Stalker follows three middle-aged men who sneak into a barren, restricted area known as the Zone. Somewhere within this debris-strewn wasteland lies the Room. Apparently, anyone stepping into this mysterious vestibule will have their deepest wishes granted. It's a deliberate, meditative and heavily symbolic piece of cinema and, though ostensibly a sci-fi road movie, as with Tarkovsky's other work it doesn't fit comfortably within genre boundaries.

In Zona, Dyer guides us, scene by scene, through the film's 163 minutes. Unsurprisingly given his day job, these rich descriptions of the onscreen action exhibit a novelist's eye for detail. He does such a good job in fact that prior knowledge of the film is entirely optional.
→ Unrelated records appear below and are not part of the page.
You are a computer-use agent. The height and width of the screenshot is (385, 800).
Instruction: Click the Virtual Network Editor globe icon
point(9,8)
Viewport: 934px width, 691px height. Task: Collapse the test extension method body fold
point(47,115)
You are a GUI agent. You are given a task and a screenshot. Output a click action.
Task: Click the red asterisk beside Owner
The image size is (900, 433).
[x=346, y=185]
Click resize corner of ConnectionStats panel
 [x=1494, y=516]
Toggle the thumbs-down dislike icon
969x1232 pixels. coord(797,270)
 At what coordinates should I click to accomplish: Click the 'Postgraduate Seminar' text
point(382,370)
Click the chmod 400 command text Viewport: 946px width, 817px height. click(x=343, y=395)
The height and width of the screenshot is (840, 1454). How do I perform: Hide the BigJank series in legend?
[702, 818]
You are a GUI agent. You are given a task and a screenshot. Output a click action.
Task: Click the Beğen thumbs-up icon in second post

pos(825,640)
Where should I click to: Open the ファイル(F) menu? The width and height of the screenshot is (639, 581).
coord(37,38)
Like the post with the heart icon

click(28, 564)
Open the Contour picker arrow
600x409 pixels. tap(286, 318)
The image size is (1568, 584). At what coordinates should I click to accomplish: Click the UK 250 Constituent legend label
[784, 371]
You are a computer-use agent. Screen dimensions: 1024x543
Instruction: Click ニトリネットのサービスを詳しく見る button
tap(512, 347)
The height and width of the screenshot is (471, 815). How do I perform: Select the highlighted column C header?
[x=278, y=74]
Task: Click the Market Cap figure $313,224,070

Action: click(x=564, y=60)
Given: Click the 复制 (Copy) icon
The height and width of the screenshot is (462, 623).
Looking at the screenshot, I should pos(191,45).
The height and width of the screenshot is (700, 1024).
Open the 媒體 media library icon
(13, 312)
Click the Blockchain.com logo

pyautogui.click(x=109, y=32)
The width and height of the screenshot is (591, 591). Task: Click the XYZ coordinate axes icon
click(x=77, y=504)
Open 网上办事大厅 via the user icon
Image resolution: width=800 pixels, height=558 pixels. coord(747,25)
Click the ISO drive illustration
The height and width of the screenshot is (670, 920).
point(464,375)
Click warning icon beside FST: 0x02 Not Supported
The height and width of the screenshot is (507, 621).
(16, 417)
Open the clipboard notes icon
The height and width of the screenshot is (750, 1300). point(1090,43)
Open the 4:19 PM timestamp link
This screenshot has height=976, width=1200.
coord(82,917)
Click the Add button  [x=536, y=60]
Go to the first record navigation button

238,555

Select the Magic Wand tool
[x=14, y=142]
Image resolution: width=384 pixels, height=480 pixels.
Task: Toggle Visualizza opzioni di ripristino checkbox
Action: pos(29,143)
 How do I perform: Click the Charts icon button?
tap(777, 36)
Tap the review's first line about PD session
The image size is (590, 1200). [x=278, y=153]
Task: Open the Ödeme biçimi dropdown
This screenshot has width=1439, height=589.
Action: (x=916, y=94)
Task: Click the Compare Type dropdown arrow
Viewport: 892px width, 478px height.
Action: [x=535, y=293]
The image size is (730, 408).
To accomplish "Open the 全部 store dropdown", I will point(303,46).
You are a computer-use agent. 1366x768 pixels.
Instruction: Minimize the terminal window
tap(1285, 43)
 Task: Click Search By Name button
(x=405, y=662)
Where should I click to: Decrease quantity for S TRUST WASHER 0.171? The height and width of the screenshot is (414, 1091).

This running commentary is further fleshed out with free-associative riffs on the film's themes along with pretty much anything else that flits into Dyer's mind during viewing. The result is delightfully freewheeling and whimsical. At times the sprawling marginalia outweigh the text proper, with a number of entries continuing for several pages.

From the deadpan title it's clear Dyer isn't taking himself entirely seriously. He moves effortlessly between the high- and low-brow, the personal and the universal, with reverence and irreverence in equal measure. A reference to Nietzschean eternal recurrence on one page is followed by talk of contraband choc-ices the next, for example. Despite this he avoids flippancy and showcases a thorough grounding in cinema history as well as a talent for decoding Tarkovsky's tightly composed imagery.

Part film criticism, part meandering memoir, Zona, like its subject, defies easy categorisation. But ultimately, thanks to its colloquial tone and easy charm, it provides an experience perhaps most akin to returning home from the pub and sitting down to watch a DVD in the company of a particularly witty, erudite friend.